Figure 17.4 DNA double strand break repair; (A) homologous recombination repair (HRR) and (B) non-homologous end-joining (NHEJ). NHEJ is error prone while HRR uses a non-damaged homologous template and is therefore error free.

Both NHEJ and HR DSB repair are facilitated by the sequential recruitment of a variety of DNA repair proteins and co-factors to the sites of DNA damage. For example, in NHEJ (see Figure 17.4B), Ku autoantigen, a DNA end-binding heterocomplex of two proteins (Ku70 and Ku80) binds to DSB sends, and then recruits and activates the DNA-dependent protein kinase catalytic subunit (DNA-PKcs) to form the active kinase DNA-PK, and possibly the MRE11/RAD50/NBS1 (MRN) complex, whose exonuclease activities may be required for trimming back DNA strands to areas of micro-homology. A DNA polymerase then fills any gaps and the XRCC4/ligase IV heterodimer seals the breaks by forming a phosphodiester bond. Importantly, however, DNA-PK also appears to trigger signal transduction pathways that are involved in stress responses leading to apoptosis (leading to the elimination cells bearing excessive or irreparable damage), cell cycle arrest (allowing cells more time for repair) or cell progression. This is an example of an important concept, developed from studies in molecular radiobiology, that cells possess sensors of induced damage and that these act to link damage to a cell’s ultimate response through intricate cell signaling pathways. Patterns are now emerging that allow critical molecules and pathways to be recognized linking DNA damage and DNA damage repair to classical outcomes of radiation exposure.

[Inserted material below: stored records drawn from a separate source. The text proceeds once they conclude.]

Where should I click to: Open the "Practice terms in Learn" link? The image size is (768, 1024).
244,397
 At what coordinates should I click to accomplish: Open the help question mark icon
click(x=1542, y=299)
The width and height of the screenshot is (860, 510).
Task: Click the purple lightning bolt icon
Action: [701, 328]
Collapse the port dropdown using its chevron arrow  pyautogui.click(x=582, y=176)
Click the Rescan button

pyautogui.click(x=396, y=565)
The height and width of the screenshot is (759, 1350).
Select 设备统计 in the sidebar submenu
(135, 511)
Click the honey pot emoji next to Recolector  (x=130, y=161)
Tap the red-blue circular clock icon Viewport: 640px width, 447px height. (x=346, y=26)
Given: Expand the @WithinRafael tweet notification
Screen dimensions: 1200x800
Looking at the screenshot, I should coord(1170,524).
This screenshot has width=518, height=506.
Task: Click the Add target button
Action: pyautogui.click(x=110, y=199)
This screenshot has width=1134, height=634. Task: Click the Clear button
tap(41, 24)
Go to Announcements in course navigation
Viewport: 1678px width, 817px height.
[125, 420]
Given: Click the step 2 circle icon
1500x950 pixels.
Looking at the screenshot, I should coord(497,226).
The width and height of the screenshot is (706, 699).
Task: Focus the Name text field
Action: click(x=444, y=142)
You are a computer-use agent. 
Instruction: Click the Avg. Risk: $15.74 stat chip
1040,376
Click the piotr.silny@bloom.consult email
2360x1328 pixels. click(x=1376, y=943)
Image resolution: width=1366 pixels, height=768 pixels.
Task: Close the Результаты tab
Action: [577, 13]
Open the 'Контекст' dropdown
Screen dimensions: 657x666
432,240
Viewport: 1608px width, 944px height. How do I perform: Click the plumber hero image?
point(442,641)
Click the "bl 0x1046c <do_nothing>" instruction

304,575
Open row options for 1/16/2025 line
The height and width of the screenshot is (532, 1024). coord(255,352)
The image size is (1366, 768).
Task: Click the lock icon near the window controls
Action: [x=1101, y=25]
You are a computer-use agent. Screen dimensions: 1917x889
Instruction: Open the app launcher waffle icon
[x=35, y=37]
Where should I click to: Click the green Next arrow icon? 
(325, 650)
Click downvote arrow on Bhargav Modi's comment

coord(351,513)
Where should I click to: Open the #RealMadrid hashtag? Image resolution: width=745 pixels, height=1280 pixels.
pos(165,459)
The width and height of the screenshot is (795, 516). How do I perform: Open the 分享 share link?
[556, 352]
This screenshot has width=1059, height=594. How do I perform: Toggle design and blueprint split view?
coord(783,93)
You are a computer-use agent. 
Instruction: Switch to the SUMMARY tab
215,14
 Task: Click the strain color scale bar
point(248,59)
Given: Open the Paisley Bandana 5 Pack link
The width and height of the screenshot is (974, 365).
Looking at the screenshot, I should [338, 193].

A major unanswered question, which is now the focus of increasing research, is the extent to which variation in the level of expression/activity of DNA repair enzymes plus enzymes and proteins involved in downstream signalling, influences the outcome of RT. Given the highly ordered nature of the described protein machines, small structural changes introduced by single amino-acid changes in individual proteins may alter the activity of the complex significantly. Indeed, there is increasing evidence that mild reductions in DNA repair capacity, assumed to be the consequence of common genetic variation in the human population (polymorphisms), affect cancer predisposition and, by inference, may possibly modulate the response to radiation treatment as well.